Exercice court A
Pouvez-vous modifier les entrées du début jusqu'à la ligne contenant « Image resolution: width=1512 pixels, height=800 » incluse, en remplaçant « Describe » par « Identify » sans rien changer d'autre ?

Texte
▬▬▬

Les deux amis savaient aussi pouvoir compter sur la bienveillance bougonne de Bernard Courcelles, patron du DPS. Cet ancien capitaine, arabisant, s'était spécialisé dans les trafics d'armes et les soldats de fortune pour le compte de la Direction de la protection du secret défense (DPSD), l'ancienne Sécurité militaire (SM), qui, à l'instar du Bureau de sécurité de la Légion étrangère (BSLE), suit avec attention le milieu mercenaire. En 1989, se considérant toujours « de réserve active », il prend sa part aux multiples tractations engagées avec l'aval de Paris et Pretoria pour tenter une restructuration de la GP comorienne tout en écartant Denard de Moroni.

▬▬▬

Données affichées

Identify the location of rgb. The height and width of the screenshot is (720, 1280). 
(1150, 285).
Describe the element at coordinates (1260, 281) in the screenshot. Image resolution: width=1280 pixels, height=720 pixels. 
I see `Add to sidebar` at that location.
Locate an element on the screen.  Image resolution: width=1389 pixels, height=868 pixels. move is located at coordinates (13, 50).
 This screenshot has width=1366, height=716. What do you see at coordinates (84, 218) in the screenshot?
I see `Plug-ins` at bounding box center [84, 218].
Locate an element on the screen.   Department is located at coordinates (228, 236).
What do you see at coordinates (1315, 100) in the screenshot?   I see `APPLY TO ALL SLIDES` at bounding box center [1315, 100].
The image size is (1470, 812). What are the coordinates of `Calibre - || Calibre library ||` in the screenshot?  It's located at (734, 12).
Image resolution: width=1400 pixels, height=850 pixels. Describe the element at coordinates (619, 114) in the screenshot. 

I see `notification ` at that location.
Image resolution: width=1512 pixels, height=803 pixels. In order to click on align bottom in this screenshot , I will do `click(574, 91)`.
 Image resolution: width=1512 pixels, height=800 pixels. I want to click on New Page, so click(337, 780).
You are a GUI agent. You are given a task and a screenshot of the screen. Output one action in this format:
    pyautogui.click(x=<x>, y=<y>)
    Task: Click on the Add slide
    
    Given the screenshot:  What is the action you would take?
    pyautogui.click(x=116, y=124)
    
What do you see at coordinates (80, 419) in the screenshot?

▬▬▬

Exercice court B
D'après le texte, les affirmations suivantes sont-elles vraies ? (i) Bernard Courcelles était un ancien capitaine. (ii) La DPSD portait autrefois le nom de Bureau de sécurité de la Légion étrangère. (iii) Les tractations de 1989 cherchaient à maintenir Denard à Moroni.

Corrigé A
Identify the location of rgb. The height and width of the screenshot is (720, 1280). 
(1150, 285).
Identify the element at coordinates (1260, 281) in the screenshot. Image resolution: width=1280 pixels, height=720 pixels. 
I see `Add to sidebar` at that location.
Locate an element on the screen.  Image resolution: width=1389 pixels, height=868 pixels. move is located at coordinates (13, 50).
 This screenshot has width=1366, height=716. What do you see at coordinates (84, 218) in the screenshot?
I see `Plug-ins` at bounding box center [84, 218].
Locate an element on the screen.   Department is located at coordinates (228, 236).
What do you see at coordinates (1315, 100) in the screenshot?   I see `APPLY TO ALL SLIDES` at bounding box center [1315, 100].
The image size is (1470, 812). What are the coordinates of `Calibre - || Calibre library ||` in the screenshot?  It's located at (734, 12).
Image resolution: width=1400 pixels, height=850 pixels. Identify the element at coordinates (619, 114) in the screenshot. 

I see `notification ` at that location.
Image resolution: width=1512 pixels, height=803 pixels. In order to click on align bottom in this screenshot , I will do `click(574, 91)`.
 Image resolution: width=1512 pixels, height=800 pixels. I want to click on New Page, so click(337, 780).

Corrigé B
(i) Oui : « Cet ancien capitaine, arabisant ».
(ii) Non : « la Direction de la protection du secret défense (DPSD), l'ancienne Sécurité militaire (SM) ».
(iii) Non : « tout en écartant Denard de Moroni ».